======== RECORDS SHOWN ========
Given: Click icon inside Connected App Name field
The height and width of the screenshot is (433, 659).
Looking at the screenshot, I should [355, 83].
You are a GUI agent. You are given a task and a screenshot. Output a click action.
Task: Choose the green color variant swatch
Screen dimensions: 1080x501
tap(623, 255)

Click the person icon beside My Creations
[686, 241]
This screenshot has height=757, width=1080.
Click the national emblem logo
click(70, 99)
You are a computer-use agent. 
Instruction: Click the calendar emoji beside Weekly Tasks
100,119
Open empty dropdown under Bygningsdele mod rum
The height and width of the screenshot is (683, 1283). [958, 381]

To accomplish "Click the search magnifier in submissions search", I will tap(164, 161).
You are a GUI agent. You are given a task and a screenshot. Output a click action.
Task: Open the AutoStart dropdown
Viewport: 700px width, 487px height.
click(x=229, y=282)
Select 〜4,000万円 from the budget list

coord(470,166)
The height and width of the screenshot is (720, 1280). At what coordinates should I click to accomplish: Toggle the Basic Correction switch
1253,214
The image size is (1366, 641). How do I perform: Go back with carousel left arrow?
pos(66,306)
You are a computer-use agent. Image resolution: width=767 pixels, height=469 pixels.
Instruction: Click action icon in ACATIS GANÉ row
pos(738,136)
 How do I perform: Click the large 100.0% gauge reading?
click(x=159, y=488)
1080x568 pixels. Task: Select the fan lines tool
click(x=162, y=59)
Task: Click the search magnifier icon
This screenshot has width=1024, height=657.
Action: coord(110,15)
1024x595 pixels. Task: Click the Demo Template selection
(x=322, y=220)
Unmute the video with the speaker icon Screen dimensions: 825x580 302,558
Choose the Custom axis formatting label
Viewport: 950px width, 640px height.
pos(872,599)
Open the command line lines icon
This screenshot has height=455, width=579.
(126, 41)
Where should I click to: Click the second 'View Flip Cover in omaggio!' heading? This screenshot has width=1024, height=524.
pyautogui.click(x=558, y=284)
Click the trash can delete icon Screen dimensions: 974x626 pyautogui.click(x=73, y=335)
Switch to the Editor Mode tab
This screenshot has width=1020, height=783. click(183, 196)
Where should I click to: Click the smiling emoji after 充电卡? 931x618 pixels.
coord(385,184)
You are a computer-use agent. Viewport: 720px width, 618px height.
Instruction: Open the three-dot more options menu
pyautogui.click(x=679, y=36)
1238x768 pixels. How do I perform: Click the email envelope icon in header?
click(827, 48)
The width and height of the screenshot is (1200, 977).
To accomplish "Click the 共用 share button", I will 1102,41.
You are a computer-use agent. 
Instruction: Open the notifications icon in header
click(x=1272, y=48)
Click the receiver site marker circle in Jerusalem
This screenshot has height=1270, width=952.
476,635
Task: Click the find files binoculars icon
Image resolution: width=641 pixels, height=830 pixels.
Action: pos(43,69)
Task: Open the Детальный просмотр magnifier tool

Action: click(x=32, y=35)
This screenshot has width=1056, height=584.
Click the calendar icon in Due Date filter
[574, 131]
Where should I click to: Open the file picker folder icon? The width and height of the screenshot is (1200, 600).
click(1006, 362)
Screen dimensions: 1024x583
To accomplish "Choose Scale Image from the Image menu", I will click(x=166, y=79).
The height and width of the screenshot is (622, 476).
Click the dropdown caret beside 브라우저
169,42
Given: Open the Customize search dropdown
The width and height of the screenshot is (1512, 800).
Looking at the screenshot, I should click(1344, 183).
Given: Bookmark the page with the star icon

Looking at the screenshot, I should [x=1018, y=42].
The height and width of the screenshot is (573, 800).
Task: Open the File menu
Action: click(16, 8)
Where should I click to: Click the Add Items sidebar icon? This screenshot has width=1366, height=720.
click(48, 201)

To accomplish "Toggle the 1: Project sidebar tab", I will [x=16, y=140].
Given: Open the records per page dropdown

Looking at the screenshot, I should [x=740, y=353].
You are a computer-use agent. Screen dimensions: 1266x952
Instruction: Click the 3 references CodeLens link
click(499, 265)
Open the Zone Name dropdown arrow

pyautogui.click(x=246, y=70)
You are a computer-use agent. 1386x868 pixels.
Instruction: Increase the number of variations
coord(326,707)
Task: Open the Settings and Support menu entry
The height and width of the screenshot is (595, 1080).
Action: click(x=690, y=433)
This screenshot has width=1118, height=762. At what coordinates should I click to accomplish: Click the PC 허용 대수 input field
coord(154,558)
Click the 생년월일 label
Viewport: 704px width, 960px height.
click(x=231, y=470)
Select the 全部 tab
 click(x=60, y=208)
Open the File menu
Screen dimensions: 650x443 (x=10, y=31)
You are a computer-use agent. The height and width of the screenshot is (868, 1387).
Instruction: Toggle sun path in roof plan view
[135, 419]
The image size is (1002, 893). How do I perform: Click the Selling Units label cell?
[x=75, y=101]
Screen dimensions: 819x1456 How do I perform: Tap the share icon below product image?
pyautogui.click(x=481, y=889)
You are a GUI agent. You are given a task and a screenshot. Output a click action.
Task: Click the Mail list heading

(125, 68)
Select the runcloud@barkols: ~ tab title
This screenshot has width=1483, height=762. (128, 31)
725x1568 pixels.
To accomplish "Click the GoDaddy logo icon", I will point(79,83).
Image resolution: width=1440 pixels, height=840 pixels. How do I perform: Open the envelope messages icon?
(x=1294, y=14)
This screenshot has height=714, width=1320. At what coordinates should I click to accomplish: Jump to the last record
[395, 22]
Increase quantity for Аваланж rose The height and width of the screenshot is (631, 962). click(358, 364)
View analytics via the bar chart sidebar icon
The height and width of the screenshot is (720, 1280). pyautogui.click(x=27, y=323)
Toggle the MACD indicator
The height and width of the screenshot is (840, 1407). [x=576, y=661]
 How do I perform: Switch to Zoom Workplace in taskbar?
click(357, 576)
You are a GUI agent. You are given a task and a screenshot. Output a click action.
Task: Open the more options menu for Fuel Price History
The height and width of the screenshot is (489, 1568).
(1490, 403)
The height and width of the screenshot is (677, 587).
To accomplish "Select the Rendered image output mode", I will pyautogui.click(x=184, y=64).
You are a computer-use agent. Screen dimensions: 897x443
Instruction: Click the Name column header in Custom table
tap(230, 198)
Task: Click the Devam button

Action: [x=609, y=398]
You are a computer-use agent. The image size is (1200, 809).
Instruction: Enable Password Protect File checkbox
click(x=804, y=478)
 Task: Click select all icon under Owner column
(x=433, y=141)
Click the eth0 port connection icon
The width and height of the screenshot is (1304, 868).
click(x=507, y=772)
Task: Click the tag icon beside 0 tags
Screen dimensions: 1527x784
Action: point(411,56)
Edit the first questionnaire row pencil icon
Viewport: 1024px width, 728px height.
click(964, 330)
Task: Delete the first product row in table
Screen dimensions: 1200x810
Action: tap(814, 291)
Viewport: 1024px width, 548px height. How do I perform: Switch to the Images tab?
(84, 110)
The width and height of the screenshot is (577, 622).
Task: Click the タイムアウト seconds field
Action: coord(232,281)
========
__TASK OBJECTIVE__. All that belongs in the answer is the run of lines above from the line containing "Click the 생년월일 label" through the line containing "The height and width of the screenshot is (677, 587).", exactly as written.

__PROBLEM SOLUTION__.
Click the 생년월일 label
Viewport: 704px width, 960px height.
click(x=231, y=470)
Select the 全部 tab
 click(x=60, y=208)
Open the File menu
Screen dimensions: 650x443 (x=10, y=31)
You are a computer-use agent. The height and width of the screenshot is (868, 1387).
Instruction: Toggle sun path in roof plan view
[135, 419]
The image size is (1002, 893). How do I perform: Click the Selling Units label cell?
[x=75, y=101]
Screen dimensions: 819x1456 How do I perform: Tap the share icon below product image?
pyautogui.click(x=481, y=889)
You are a GUI agent. You are given a task and a screenshot. Output a click action.
Task: Click the Mail list heading

(125, 68)
Select the runcloud@barkols: ~ tab title
This screenshot has width=1483, height=762. (128, 31)
725x1568 pixels.
To accomplish "Click the GoDaddy logo icon", I will point(79,83).
Image resolution: width=1440 pixels, height=840 pixels. How do I perform: Open the envelope messages icon?
(x=1294, y=14)
This screenshot has height=714, width=1320. At what coordinates should I click to accomplish: Jump to the last record
[395, 22]
Increase quantity for Аваланж rose The height and width of the screenshot is (631, 962). click(358, 364)
View analytics via the bar chart sidebar icon
The height and width of the screenshot is (720, 1280). pyautogui.click(x=27, y=323)
Toggle the MACD indicator
The height and width of the screenshot is (840, 1407). [x=576, y=661]
 How do I perform: Switch to Zoom Workplace in taskbar?
click(357, 576)
You are a GUI agent. You are given a task and a screenshot. Output a click action.
Task: Open the more options menu for Fuel Price History
The height and width of the screenshot is (489, 1568).
(1490, 403)
The height and width of the screenshot is (677, 587).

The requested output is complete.